## What you will do
Please set down only the lines between the line containing "Task: Click the OS_3361 row label" and the end of the records, inclusive, exactly as they stand.

Records from a data source:
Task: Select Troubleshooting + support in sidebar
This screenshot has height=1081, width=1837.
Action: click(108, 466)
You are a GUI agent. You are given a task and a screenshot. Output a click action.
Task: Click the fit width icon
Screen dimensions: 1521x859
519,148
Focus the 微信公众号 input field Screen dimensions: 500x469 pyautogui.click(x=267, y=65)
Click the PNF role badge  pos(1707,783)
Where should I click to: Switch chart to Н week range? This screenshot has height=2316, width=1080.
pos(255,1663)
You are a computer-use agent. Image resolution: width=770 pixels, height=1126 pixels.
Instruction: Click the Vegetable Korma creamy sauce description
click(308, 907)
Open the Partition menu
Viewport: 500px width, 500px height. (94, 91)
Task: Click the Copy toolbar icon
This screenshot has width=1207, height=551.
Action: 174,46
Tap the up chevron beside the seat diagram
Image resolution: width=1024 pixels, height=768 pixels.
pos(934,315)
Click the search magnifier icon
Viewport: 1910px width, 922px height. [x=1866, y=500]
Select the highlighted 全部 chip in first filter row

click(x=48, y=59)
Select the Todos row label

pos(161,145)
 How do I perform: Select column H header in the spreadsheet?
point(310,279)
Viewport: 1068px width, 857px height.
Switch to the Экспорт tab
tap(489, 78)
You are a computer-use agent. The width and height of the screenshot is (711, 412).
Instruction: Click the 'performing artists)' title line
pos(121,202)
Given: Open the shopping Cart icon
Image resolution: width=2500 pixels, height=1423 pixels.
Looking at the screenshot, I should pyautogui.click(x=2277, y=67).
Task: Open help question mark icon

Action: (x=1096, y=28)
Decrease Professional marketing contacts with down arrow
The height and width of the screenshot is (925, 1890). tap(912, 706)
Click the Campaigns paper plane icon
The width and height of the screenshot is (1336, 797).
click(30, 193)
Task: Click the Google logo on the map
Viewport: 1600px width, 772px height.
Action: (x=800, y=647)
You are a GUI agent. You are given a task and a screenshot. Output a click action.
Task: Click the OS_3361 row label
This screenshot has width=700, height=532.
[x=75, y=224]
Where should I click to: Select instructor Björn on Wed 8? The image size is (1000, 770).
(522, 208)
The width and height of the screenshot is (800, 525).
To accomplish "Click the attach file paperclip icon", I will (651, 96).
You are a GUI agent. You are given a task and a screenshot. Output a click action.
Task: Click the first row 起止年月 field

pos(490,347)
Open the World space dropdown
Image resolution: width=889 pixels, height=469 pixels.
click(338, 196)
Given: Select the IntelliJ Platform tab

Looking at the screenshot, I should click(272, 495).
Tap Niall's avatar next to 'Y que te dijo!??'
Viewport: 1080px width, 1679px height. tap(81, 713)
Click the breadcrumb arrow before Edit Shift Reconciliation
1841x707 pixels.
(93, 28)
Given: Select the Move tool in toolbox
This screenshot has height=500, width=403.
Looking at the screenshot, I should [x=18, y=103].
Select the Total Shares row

## Exercise answer
Task: Click the OS_3361 row label
This screenshot has width=700, height=532.
[x=75, y=224]
Where should I click to: Select instructor Björn on Wed 8? The image size is (1000, 770).
(522, 208)
The width and height of the screenshot is (800, 525).
To accomplish "Click the attach file paperclip icon", I will (651, 96).
You are a GUI agent. You are given a task and a screenshot. Output a click action.
Task: Click the first row 起止年月 field

pos(490,347)
Open the World space dropdown
Image resolution: width=889 pixels, height=469 pixels.
click(338, 196)
Given: Select the IntelliJ Platform tab

Looking at the screenshot, I should click(272, 495).
Tap Niall's avatar next to 'Y que te dijo!??'
Viewport: 1080px width, 1679px height. tap(81, 713)
Click the breadcrumb arrow before Edit Shift Reconciliation
1841x707 pixels.
(93, 28)
Given: Select the Move tool in toolbox
This screenshot has height=500, width=403.
Looking at the screenshot, I should [x=18, y=103].
Select the Total Shares row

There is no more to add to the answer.